人々の生活が地に足の着いたものに回帰しようとしている中、経済や金融も当然そうならなくてはおかしいでしょう。今回の世界的金融危機でも、実体経済に即したグラミン銀行は一切その影響を受けなかったということが、ユヌス氏の指摘の正しさを実証していると思います。
《参考リンク》
■「グラミン銀行総裁ユヌス氏「危機こそ変革の好機」」(JanJan、2009年3月24日)
■「ムハマド・ユヌス グラミン銀行総裁 会見 映像・音声」(JanJan、2009年3月24日)(※このスピーチ、オススメします。)
G20では500兆円もの財政出動が合意したそうですから、これが世界経済の復活への大きな刺激になることは期待したいと思います。しかし、出口は今までの延長上ではなく、もっと地に足の着いた生活や経済にしかあり得ないことは忘れてはならないでしょう。
これを企業の立場から言えば、景気が回復しても、以前と同じ商売を同じスタイルで続けることは出来ないかもしれないということです。

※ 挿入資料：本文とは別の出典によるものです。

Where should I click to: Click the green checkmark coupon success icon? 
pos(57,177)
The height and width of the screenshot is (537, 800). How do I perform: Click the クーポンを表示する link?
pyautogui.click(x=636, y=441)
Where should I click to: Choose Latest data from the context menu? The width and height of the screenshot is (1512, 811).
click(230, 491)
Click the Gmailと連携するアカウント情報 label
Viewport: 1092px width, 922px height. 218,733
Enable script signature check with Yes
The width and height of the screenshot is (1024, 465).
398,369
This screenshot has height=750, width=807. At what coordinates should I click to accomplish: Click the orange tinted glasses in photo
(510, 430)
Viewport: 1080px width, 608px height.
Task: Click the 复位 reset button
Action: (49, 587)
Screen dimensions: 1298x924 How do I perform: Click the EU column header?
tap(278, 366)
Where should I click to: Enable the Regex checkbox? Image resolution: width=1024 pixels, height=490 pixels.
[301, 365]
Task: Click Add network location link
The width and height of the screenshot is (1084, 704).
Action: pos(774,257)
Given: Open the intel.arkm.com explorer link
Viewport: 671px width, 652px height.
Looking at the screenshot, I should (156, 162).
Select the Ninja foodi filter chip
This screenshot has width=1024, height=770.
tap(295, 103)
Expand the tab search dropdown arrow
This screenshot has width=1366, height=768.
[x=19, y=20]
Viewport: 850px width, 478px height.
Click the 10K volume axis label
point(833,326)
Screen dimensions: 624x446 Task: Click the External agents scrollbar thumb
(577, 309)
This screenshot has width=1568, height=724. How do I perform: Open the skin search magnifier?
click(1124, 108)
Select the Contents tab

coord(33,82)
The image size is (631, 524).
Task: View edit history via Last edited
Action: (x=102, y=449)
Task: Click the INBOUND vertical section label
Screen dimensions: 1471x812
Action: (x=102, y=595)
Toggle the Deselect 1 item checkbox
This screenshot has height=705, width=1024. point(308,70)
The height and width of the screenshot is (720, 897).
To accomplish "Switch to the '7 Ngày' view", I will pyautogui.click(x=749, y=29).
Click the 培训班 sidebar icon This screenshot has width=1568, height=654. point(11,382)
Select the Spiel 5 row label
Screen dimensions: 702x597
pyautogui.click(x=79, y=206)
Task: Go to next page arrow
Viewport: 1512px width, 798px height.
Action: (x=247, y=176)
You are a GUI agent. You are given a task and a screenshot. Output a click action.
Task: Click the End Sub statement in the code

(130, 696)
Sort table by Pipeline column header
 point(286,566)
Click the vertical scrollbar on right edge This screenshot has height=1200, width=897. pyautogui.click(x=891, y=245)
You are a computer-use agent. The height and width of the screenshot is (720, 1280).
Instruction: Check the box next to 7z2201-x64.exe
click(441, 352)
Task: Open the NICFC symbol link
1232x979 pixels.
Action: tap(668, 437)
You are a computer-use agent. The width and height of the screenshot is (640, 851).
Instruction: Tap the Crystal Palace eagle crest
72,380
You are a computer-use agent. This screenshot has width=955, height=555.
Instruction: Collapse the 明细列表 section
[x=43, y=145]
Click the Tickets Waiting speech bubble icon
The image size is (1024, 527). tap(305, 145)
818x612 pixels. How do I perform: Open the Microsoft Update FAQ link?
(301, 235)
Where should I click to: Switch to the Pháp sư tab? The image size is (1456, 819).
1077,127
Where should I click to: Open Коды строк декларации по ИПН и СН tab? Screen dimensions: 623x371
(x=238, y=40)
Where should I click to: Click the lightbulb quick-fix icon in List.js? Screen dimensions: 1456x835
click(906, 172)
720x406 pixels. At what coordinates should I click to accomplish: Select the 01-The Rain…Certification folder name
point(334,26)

私たちが生活していく上で本当に必要なこと、役に立つことはビジネスとして成り立つのでしょうが、本質的なニーズから外れるものは、あるいは持続可能でないものは、まったくなくなることはないにしても、縮小せざるを得ないのではないでしょうか。
身を縮めてじっと嵐が過ぎるのを待っていても、嵐の後に現れるのは、以前とはまったく違った光景ではないかと思います。つまりこの嵐、この危機は、新たな出口に向かって方向転換をし、出口の先に待ち受ける新しい世界に適応するための準備期間なのではないでしょうか。私たちが今この暗いトンネルの中にいる意味を、改めて考えてみたいと思います。
今日もお読みいただき、ありがとうございました。